- Alıntı metin -

<<<<

1. Etap Özeti
21 Temmuz günü, üç yıldır
konakladığımız Orhaniye Martı Marina'dan daha sözleşmemizin
bitmesine bir ay varken, yedek anahtarlarımızı alıp, elektrik
çipimizi iade edip ayrıldık. Çıkışımızı telsizden anons
ederken, geri dönmeyeceğimizi bilmeyen telsiz operatörü dönüş
tarihimizi sorduğunda Ekin “Belli değil” diyerek geçiştirdik.
Önümüzdeki kış nerede kışlayacağımız belli olmasa da Martı
Marina olmayacağı belliydi. Bundan ayrı olarak, Hisarönü Körfezi
ve Orhaniye bizim için dünyanın en güzel yatçılık bölgesi
olmaya devam edecek.
Cumartesi gecesini bir süre ayrı
kalacağımız bu güzel suların hatırına Orhaniye koyunda demirde
geçirdik. Ertesi gün öğlene ülkemizden çıkış yapmak için
rotamıza en uygun deniz hudut kapısı olan Datça'da doğru yola
çıktık. Yaklaşık yirmi millik kısa bir seyirden sonra, Datça
koyuna, limanın açığına demirledik. Yola pazartesi sabah
çıkacağımız için resmi işlemleri de pazartesi sabah
yapacaktık. Mazotumuzu alıp, alışverişimizi de daha önce
yaptığımız için pazar gününün kalanını Datça sokaklarında
gezerek geçirdik.
Kopan cenova mandari |
Pazartesi çıkış işlemlerimizin
bitmesi öğleni buldu. Biz de fazla oyalanmadan 200 mil olarak
planladığımız yolculuğa çıktık. Bu planları yaparken bir
alternatif de Simi'den Yunanistan'a giriş yaparak adadan adaya
geçerek kısa etaplarla, Simi, Tilos, Astipalia ve Santorini'den
Girit'e geçmekti ancak, uzun yolun cazibesi yine galip geldi ve
yaklaşık iki gün iki gece sürecek rotada karar kıldık.

>>>>

- Kısa görev 1 -
Yukarıdaki alıntı metni baştan sona, hiçbir değişiklik yapmadan tekrar yazın.
Alıntı metin ile kayıtlar birbirinden bağımsız malzemelerdir.

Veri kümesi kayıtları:
<<<<

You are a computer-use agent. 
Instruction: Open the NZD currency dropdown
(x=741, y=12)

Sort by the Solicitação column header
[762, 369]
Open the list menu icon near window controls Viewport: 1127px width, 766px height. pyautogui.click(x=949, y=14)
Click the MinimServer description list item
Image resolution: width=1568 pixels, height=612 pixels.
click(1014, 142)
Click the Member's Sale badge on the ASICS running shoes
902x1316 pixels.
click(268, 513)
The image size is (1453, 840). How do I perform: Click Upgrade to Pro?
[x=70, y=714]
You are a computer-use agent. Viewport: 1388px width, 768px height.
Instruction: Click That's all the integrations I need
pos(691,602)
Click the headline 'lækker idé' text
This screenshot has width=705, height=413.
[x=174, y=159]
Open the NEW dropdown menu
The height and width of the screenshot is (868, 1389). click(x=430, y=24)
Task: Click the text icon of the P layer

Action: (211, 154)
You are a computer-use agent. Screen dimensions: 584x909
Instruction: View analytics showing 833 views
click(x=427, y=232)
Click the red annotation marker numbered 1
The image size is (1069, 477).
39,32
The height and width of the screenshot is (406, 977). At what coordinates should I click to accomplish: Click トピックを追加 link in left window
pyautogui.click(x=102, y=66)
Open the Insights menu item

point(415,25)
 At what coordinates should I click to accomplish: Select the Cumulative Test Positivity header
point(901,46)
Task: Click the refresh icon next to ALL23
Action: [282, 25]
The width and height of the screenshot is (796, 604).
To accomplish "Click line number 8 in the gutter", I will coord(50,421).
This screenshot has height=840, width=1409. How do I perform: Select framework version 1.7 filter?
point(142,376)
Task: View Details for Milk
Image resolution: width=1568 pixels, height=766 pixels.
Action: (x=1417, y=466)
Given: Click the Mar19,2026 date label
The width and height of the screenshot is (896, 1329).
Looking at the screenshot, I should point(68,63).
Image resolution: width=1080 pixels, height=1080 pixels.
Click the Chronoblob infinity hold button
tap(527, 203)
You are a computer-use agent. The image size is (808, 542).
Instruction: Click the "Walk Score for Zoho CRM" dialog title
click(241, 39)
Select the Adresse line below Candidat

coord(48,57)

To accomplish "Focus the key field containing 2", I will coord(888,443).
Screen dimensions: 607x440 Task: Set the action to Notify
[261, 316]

>>>>

- Kısa görev 2 -
Kayıtlarda "Task: View Details for Milk" ifadesini içeren satırdan başlayıp "tap(527, 203)" ifadesini içeren satırla biten bölümü, iki uç satır da dahil olmak üzere aynen yeniden yazın. Yalnızca bu satırları verin.

- Sonuç 1 -
1. Etap Özeti
21 Temmuz günü, üç yıldır
konakladığımız Orhaniye Martı Marina'dan daha sözleşmemizin
bitmesine bir ay varken, yedek anahtarlarımızı alıp, elektrik
çipimizi iade edip ayrıldık. Çıkışımızı telsizden anons
ederken, geri dönmeyeceğimizi bilmeyen telsiz operatörü dönüş
tarihimizi sorduğunda Ekin “Belli değil” diyerek geçiştirdik.
Önümüzdeki kış nerede kışlayacağımız belli olmasa da Martı
Marina olmayacağı belliydi. Bundan ayrı olarak, Hisarönü Körfezi
ve Orhaniye bizim için dünyanın en güzel yatçılık bölgesi
olmaya devam edecek.
Cumartesi gecesini bir süre ayrı
kalacağımız bu güzel suların hatırına Orhaniye koyunda demirde
geçirdik. Ertesi gün öğlene ülkemizden çıkış yapmak için
rotamıza en uygun deniz hudut kapısı olan Datça'da doğru yola
çıktık. Yaklaşık yirmi millik kısa bir seyirden sonra, Datça
koyuna, limanın açığına demirledik. Yola pazartesi sabah
çıkacağımız için resmi işlemleri de pazartesi sabah
yapacaktık. Mazotumuzu alıp, alışverişimizi de daha önce
yaptığımız için pazar gününün kalanını Datça sokaklarında
gezerek geçirdik.
Kopan cenova mandari |
Pazartesi çıkış işlemlerimizin
bitmesi öğleni buldu. Biz de fazla oyalanmadan 200 mil olarak
planladığımız yolculuğa çıktık. Bu planları yaparken bir
alternatif de Simi'den Yunanistan'a giriş yaparak adadan adaya
geçerek kısa etaplarla, Simi, Tilos, Astipalia ve Santorini'den
Girit'e geçmekti ancak, uzun yolun cazibesi yine galip geldi ve
yaklaşık iki gün iki gece sürecek rotada karar kıldık.

- Sonuç 2 -
Task: View Details for Milk
Image resolution: width=1568 pixels, height=766 pixels.
Action: (x=1417, y=466)
Given: Click the Mar19,2026 date label
The width and height of the screenshot is (896, 1329).
Looking at the screenshot, I should point(68,63).
Image resolution: width=1080 pixels, height=1080 pixels.
Click the Chronoblob infinity hold button
tap(527, 203)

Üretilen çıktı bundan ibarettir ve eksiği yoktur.